WORKERS OF ALL LANDS UNITE |
11,000 refugees have arrived in Bulgaria from war-torn countries in Africa and the Middle East in the last two years, Plevneliev said, adding "We might even be able to give a lesson to Great Britain. As a country that is not so rich and not so powerful, we are trying to understand not so much how many could come to Bulgaria but how we can integrate them."
Despite the president of Bulgaria’s well-meaning words, the conditions of the Syrian refugees in Bulgaria are dire. In a small town in Bulgaria, a refugee camp over 1,000 Syrians are crammed into housing meant for just 400. Many of them without electricity or hot water for weeks and many facing winter in Bulgarian army tents.
This is still Fortress Europe and the presence of some 5,000 Syrian refugees has become one of the biggest political issue in the poorest country in Europe. Support for Ataka, an ultra-nationalist party, which has 23 seats in parliament, has doubled in the past two months. And on November 9th a new nationalist party was founded, promising to “clean up the country of this scum, these immigrants”.
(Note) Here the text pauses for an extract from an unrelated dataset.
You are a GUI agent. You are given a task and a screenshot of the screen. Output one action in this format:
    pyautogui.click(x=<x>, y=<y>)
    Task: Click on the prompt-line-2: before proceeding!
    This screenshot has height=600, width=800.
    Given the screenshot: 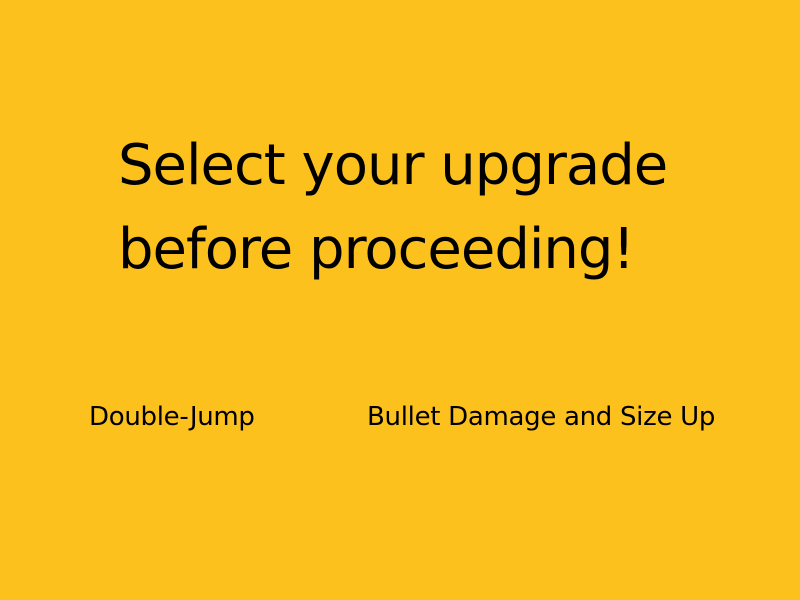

The Bulgarian government is also building a controversial 33km (21-mile), 3-metre tall fence in the mountainous region of Elhovo, near the border with Turkey, where about 85% of the illegal immigrants are crossing. “Introducing barriers, like fences or other deterrents, may lead people to undertake more dangerous crossings and further place the refugees at the mercy of smugglers,” says Adrian Edwards of the UNHCR. ( Last year Greece built a 10.5km barbed-wire fence at its border with Turkey.) Says Tihomir Bezlov at the Centre for the Study of Democracy, in Sofia. “The main problem, as the experience with other borders shows, is that a wall cannot stop people who are ready to do anything.”
It is the task of all workers regardless of their place of birth to unite and present one front to the common enemy in the common struggle — the fight against against capitalism. The Socialist Party counters xenophobic propaganda by endeavouring to convince workers they will only be able to secure a decent life, free of fear of war and discrimination by the overthrow of capitalism and the building of a classless, socialist society.